1. The original function is $f(x) = -\sin\left( 2x + \frac{\pi}{4} \right) - 1$.
2. Jasmine's first step is rewriting it as $f(x) = -\sin\left( 2\left(x + \frac{\pi}{8} \right)\right) - 1$.

To convert a sine function to a cosine function, we recognize that a cosine function is essentially a sine function shifted by $\frac{\pi}{2}$. In this case, the argument of the sine function is $2x + \frac{\pi}{8}$, and we need to shift the sine function horizontally by an appropriate amount to make it match the cosine form.

Upon comparing the sine and cosine forms:

• The argument of the sine function in Jasmine's equation is $2\left(x + \frac{\pi}{8}\right)$.
• The argument of the cosine function should be $2\left(x - \frac{\pi}{8}\right)$, which suggests the shift is to the right.

Therefore, the correct transformation is to shift the graph $\frac{\pi}{8}$ units to the right.

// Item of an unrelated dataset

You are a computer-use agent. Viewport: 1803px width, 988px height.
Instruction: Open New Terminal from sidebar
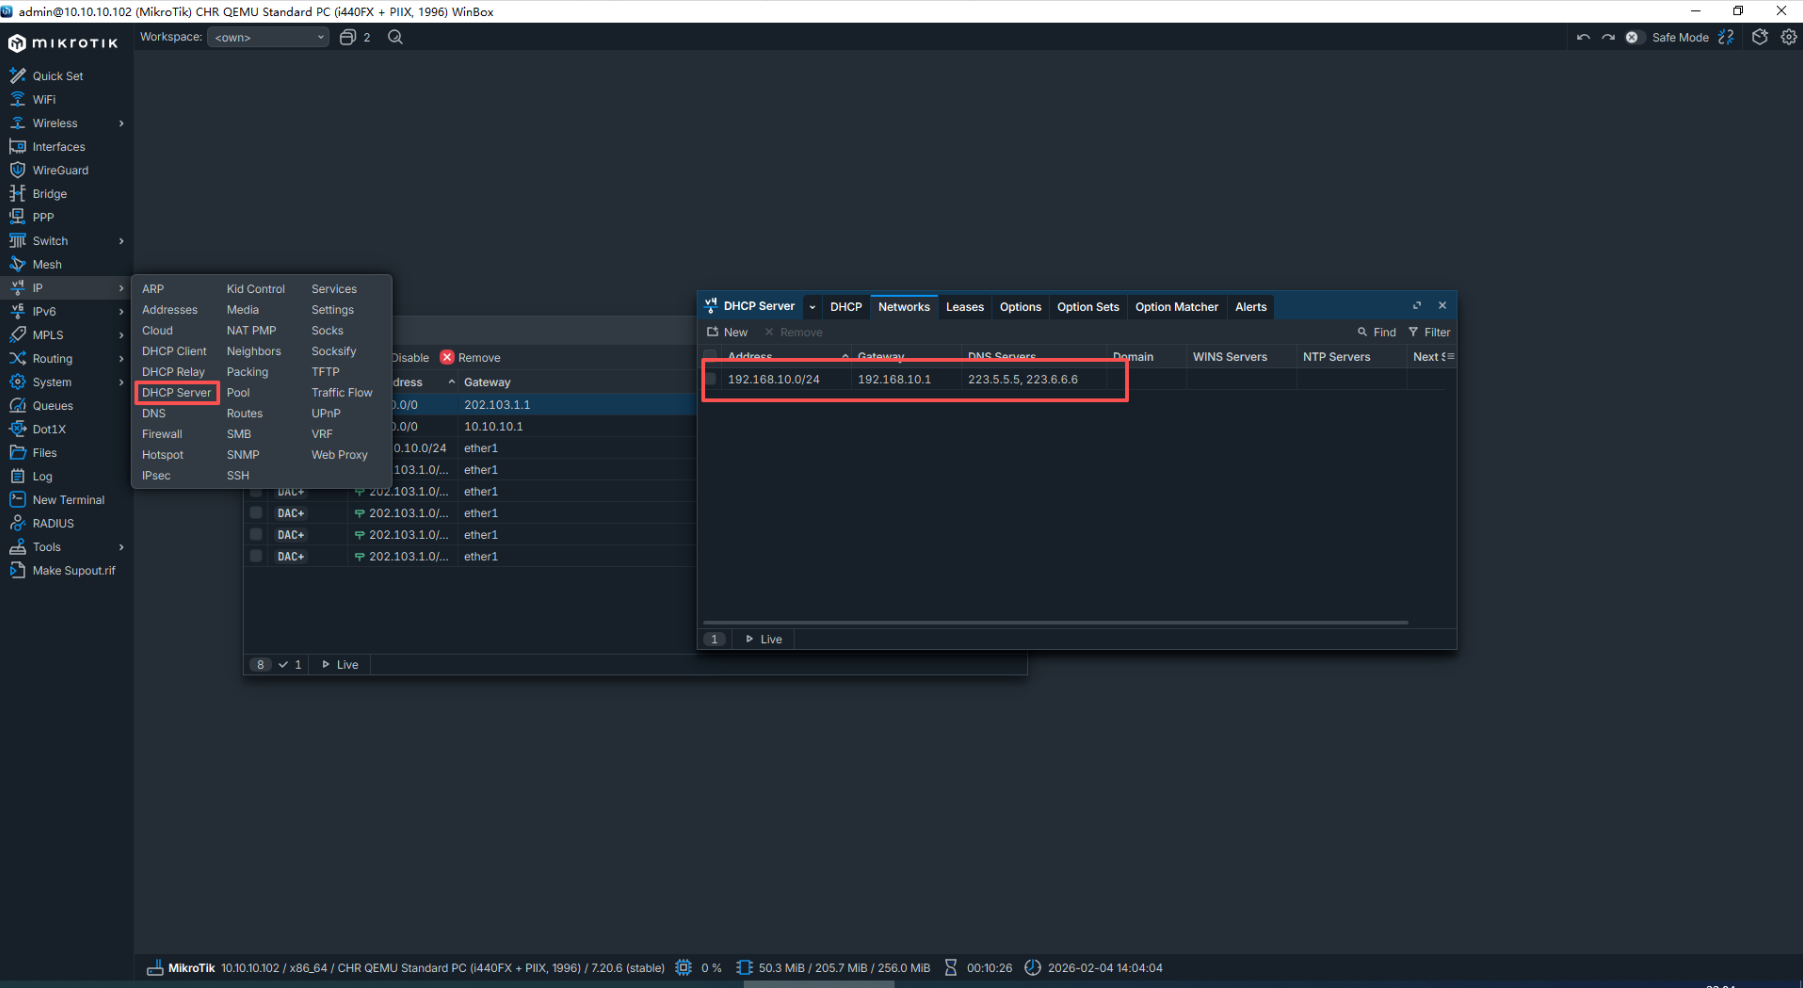tap(68, 500)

Answer: Option #3. Jasmine needs to shift the graph an additional $\frac{\pi}{4}$ units to the right to obtain the cosine function $f(x) = -\cos\left( 2\left(x - \frac{\pi}{8} \right)\right) - 1$.

Would you like further clarification or additional steps? Here are some related questions for further exploration:

1. How does a phase shift affect the graph of a sine or cosine function?
2. What is the general formula for converting a sine function to a cosine function?
3. How do amplitude and vertical shifts impact the graph of trigonometric functions?
4. What is the difference between a horizontal shift and a phase shift in trigonometric functions?
5. How do the coefficients in front of $x$ and within the parentheses affect the period of sine and cosine functions?

Tip: When converting between sine and cosine functions, always remember that the phase shift represents a horizontal translation and is related to the argument of the trigonometric function.